- THE PROBLEM
Everything below from the line with "The width and" through the line with "This screenshot has" must be retyped exactly, except the pictures.

BEGIN INPUT RECORDS

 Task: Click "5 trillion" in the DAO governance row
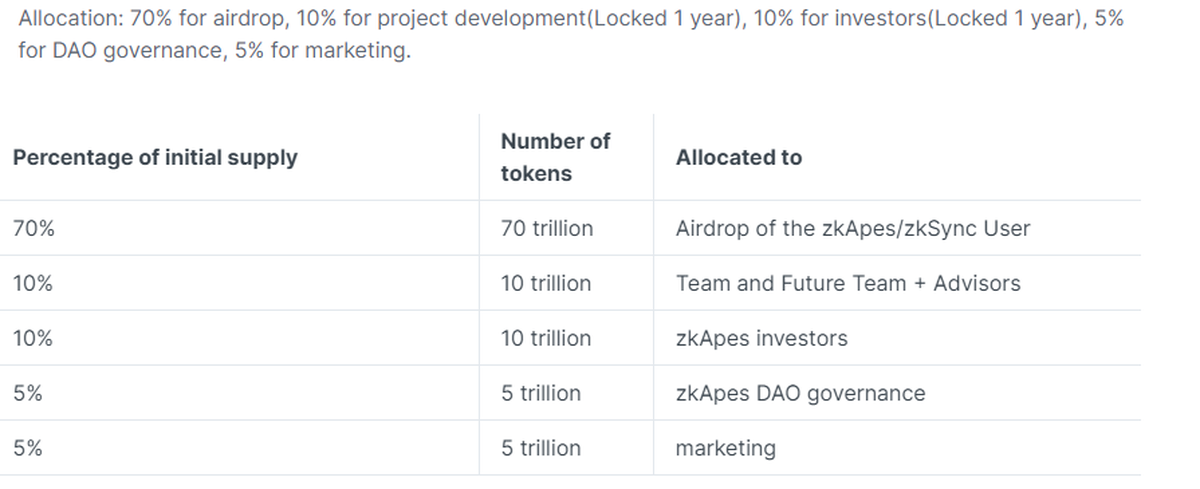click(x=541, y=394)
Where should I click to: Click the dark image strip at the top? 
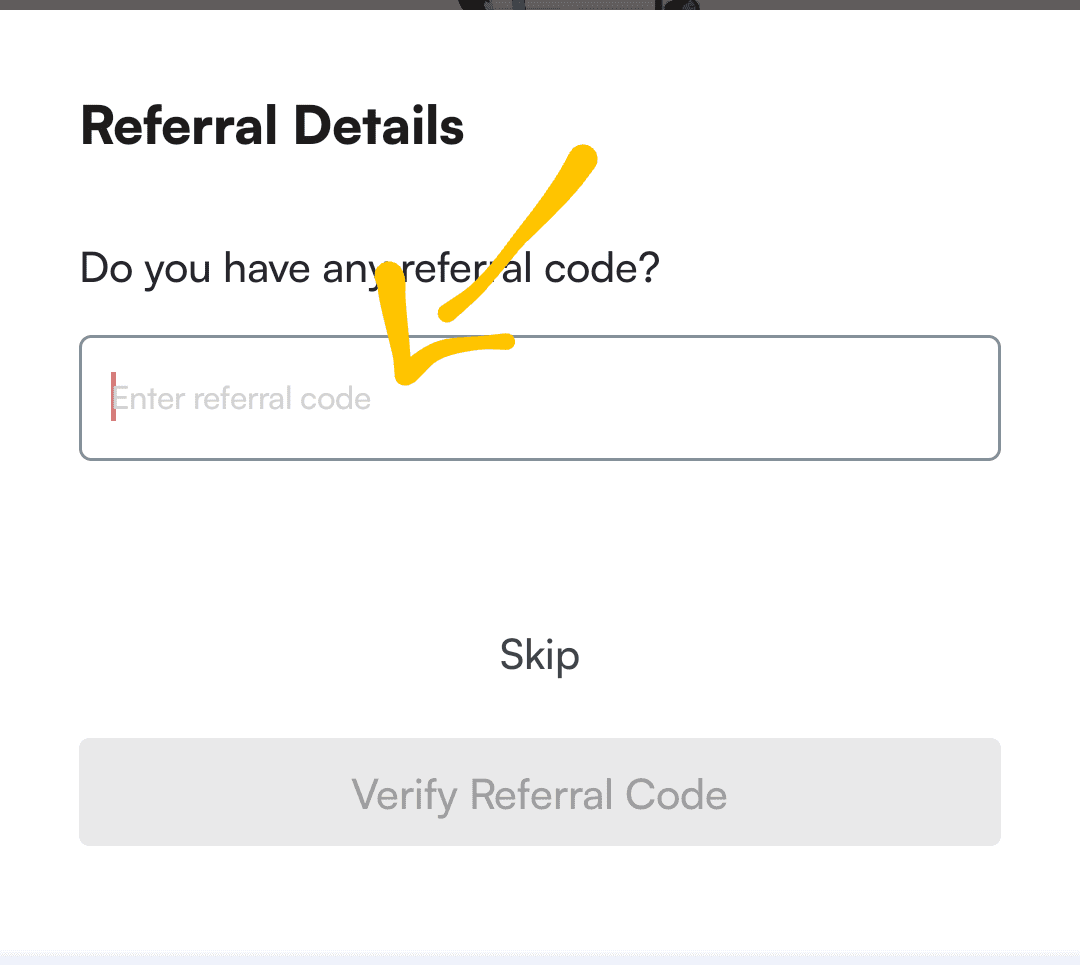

END INPUT RECORDS
BEGIN INPUT RECORDS

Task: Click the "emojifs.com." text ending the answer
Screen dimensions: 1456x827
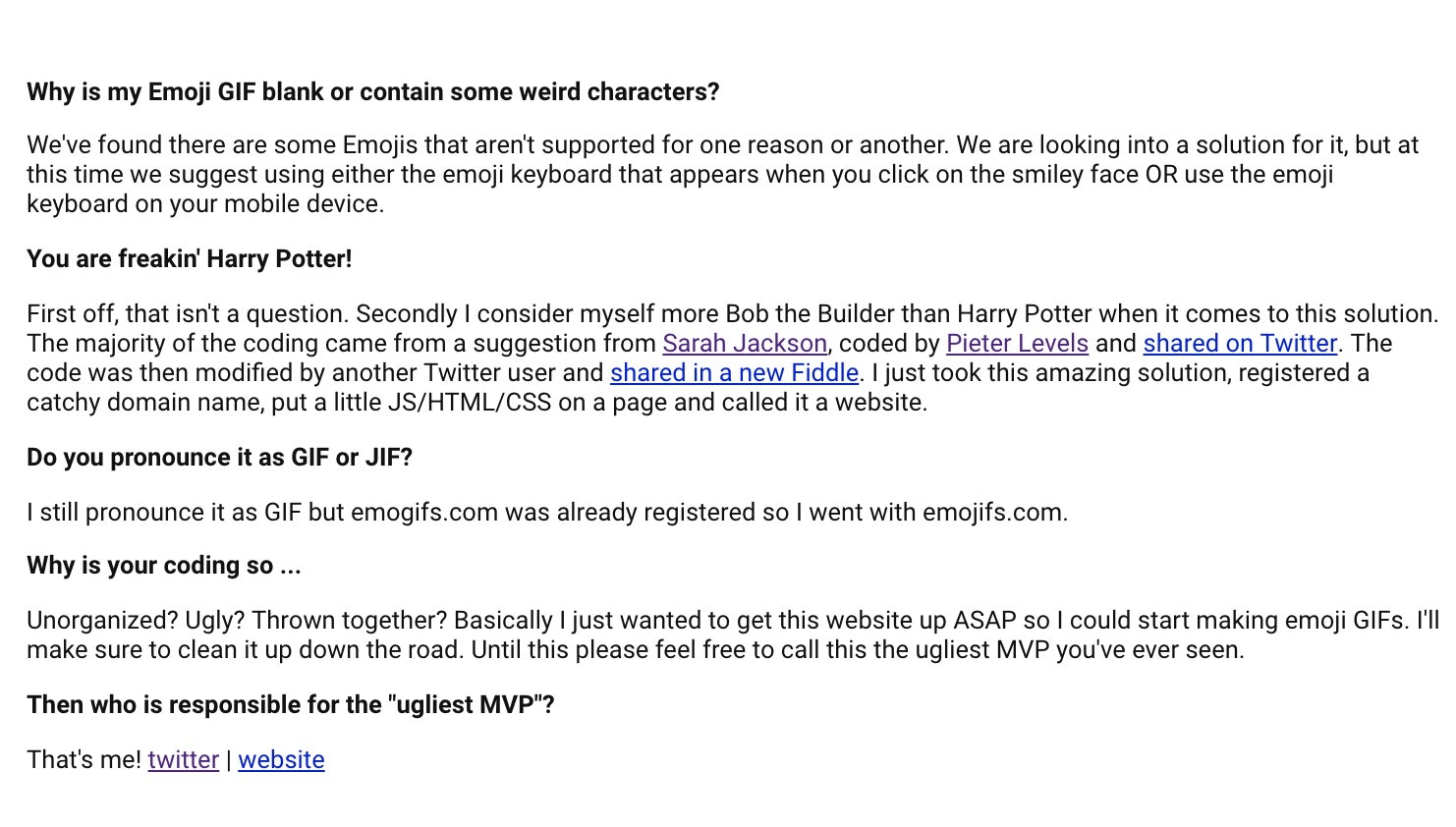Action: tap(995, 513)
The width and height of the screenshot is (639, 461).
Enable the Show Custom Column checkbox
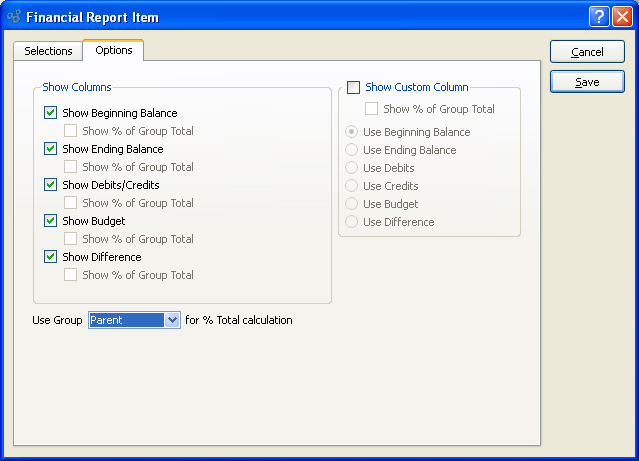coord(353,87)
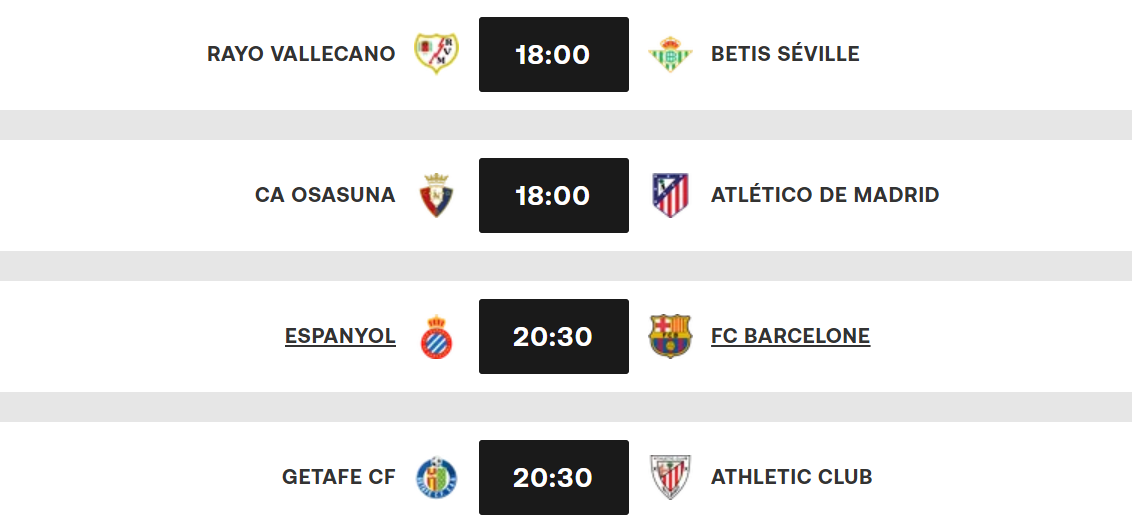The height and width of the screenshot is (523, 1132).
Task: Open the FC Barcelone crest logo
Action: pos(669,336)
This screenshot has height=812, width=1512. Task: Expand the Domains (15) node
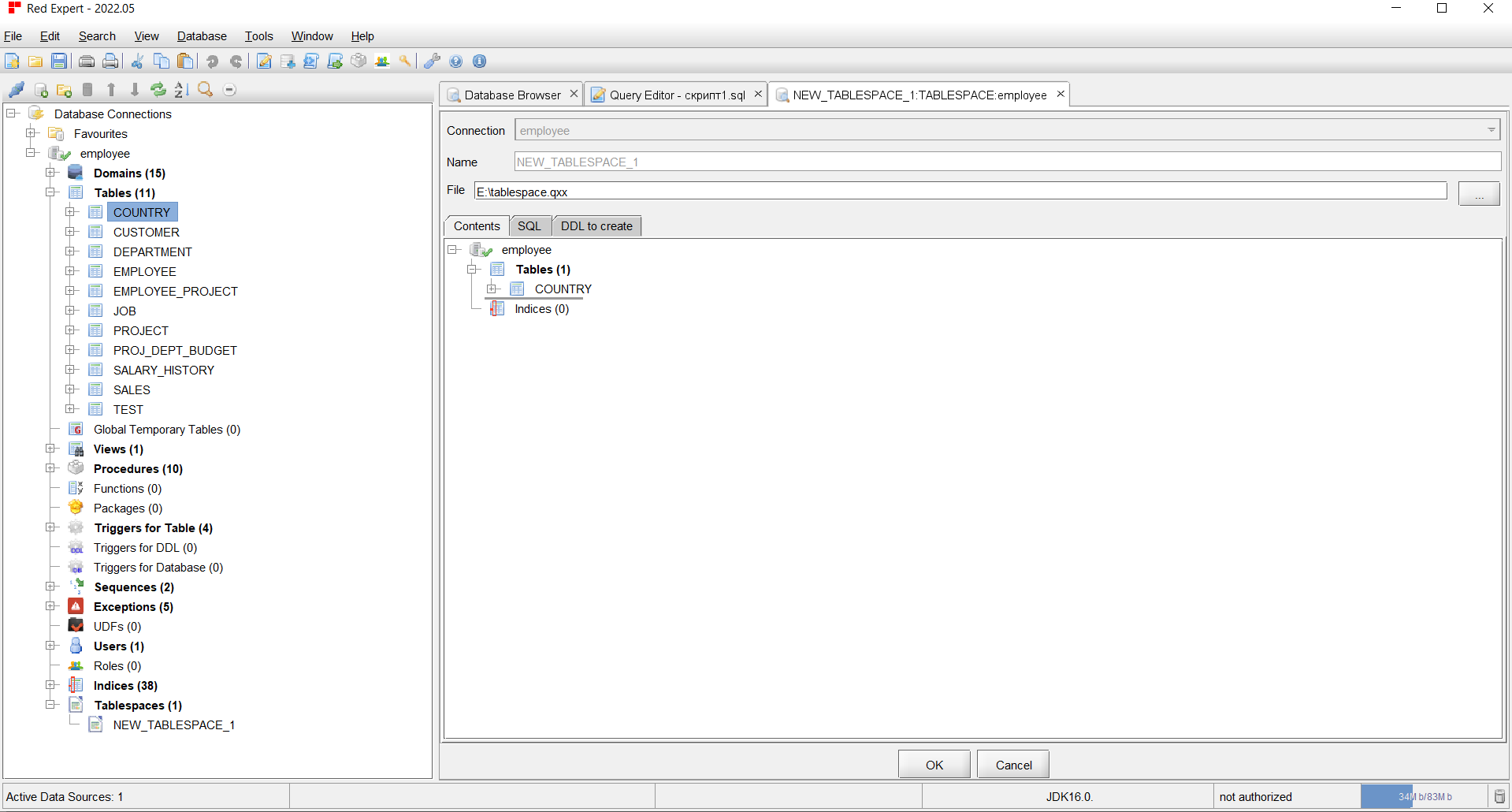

END INPUT RECORDS

- RESPONSE FOR THIS EXERCISE
The width and height of the screenshot is (639, 461).
Enable the Show Custom Column checkbox
coord(353,87)
The height and width of the screenshot is (523, 1132).
Task: Open the FC Barcelone crest logo
Action: pos(669,336)
This screenshot has height=812, width=1512. Task: Expand the Domains (15) node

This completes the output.